The key to success when it comes to achieving a comfortable retirement rests within the three factors you have authority over.
R. Brad Knowles, Managing Director of Heritage Retirement Plan Advisors in Oklahoma City, says, “For most people, there are only a few elements you can control in retirement: how much you save, how long you save, and when you retire. You cannot invest your way to a successful retirement. You can only save your way there.”
Think about the nature of “saving” versus that of “investing.” In particular, what do these two terms mean to you? With a little thought, you can quickly see that “saving” involves your behavior while “investing” relies on the behavior of others.
“In most cases, people have more control over their own habits and choices than they do over this inanimate object we call ‘the investment markets,’” says Rob Isbitts, Co-Founder of TheHedgedInvestor.com in Weston, Florida.
The trick, then, is to discipline yourself so your behavior places you in the advantageous position of making the most out of time. And there is no better time to grasp the power of “time” than right now, no matter what your age.
“In general, the earlier you start, the longer you have for money to compound,” says Ken Van Leeuwen, Managing Director & Founder of Van Leeuwen & Company located in Princeton, New Jersey. “The length of time for the investment dictates how much you need in return in order to achieve the goal.”
There are millions of excuses for holding back on contributing to your retirement plan. In the end, such procrastination could end up costing you millions.
“There’s no way to ‘make up’ for multiple decades of low or delayed savings,” says Ryan McPherson, Director of Coaching and Advising at SmartPath in Atlanta.
If you want to know the secret, it’s as simple as this:
“Time is a savers best friend, and most savers have a clear-cut plan,” says Craig Borkovec, Financial Advisor at Miracle Mile Advisors in Los Angeles. “The longer you have to save, with a correct plan, the greater your chances are of taking advantage of return potential the stock market can offer you.”
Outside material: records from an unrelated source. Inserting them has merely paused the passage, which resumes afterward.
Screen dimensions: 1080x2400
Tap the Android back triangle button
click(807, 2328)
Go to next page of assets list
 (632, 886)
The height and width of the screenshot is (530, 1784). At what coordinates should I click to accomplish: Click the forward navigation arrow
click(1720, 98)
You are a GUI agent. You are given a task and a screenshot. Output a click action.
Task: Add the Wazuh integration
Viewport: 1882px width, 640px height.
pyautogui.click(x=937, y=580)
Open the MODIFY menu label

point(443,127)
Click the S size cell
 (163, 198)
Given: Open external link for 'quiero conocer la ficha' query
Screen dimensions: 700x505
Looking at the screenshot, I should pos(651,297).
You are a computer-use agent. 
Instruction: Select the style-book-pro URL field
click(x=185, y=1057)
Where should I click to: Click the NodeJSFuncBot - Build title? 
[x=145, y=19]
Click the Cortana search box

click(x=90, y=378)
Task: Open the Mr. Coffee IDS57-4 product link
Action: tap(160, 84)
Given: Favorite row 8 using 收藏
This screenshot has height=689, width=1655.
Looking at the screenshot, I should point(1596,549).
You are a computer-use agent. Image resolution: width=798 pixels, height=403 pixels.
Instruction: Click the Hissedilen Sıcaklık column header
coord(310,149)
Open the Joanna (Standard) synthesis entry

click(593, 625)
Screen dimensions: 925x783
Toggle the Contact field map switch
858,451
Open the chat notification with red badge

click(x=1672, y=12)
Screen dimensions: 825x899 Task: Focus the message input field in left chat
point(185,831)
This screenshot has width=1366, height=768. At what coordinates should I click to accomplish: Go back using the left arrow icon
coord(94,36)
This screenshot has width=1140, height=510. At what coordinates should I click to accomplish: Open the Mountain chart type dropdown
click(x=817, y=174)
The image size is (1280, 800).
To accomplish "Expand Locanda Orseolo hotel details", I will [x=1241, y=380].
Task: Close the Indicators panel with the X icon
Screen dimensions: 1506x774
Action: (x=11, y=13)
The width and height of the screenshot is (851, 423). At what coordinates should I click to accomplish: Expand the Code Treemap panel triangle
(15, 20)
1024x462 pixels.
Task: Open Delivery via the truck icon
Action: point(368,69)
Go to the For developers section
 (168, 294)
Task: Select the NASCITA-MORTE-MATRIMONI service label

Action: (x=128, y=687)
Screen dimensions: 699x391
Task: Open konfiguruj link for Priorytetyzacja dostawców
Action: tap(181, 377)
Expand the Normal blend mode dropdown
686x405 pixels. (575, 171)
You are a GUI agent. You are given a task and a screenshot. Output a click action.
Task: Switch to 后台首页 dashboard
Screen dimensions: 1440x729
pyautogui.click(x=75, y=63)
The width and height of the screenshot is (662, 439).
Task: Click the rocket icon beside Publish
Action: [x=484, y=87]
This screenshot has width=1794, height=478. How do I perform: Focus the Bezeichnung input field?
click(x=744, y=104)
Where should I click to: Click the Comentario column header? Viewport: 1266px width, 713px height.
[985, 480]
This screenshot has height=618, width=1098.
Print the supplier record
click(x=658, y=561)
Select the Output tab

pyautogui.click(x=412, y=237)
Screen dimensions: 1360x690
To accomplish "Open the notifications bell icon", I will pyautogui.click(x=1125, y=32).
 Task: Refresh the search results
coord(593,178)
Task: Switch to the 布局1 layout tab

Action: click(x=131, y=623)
When you start contributing, how much you contribute, and how long you contribute for; these are the three levers you have the power to pull. All else is outside your grasp. Understanding and accepting this will also help you sleep better at night.
“There’s a lot in life and financial planning that you cannot control, that makes it so important to control what you can in order to achieve your goals,” says Kyle Westhaver, Financial Advisor at Nicola Wealth in Toronto, Ontario, Canada.
It’s important, therefore, you don’t succumb to the temptation to become an expert in investments (unless it’s your day job). Become an expert in the aspects you can take action on.
“These are metrics that a retirement saver has direct control over,” says Michael Clark, Managing Director & Consulting Actuary in Denver. “The likelihood of someone having enough money for retirement increases dramatically when an investor starts earlier, saves longer, and contributes more.”
You dream of living a comfortable retirement, yet find yourself fretting over the unknowns of the distant future. Allow that distance to work for you, not against you. You command the strings. Pull them in the direction that moves you closer to your goal.
“Time is the number one factor for the best retirement plan, and one that most investors ignore or do not understand,” says Curtis Ray, CEO of SunCor Financial in Gilbert, Arizona. “How much money you can set aside in a secure place and then allow time to enhance the compound interest inside, is a guaranteed path to wealth for anyone who gives their money enough time to work.”
Do you recall the lesson from the fable involving the tortoise and the hare? In modern times, the hare would be more concerned with investing. The tortoise would be more concerned with saving.
Remind yourself again which critter won.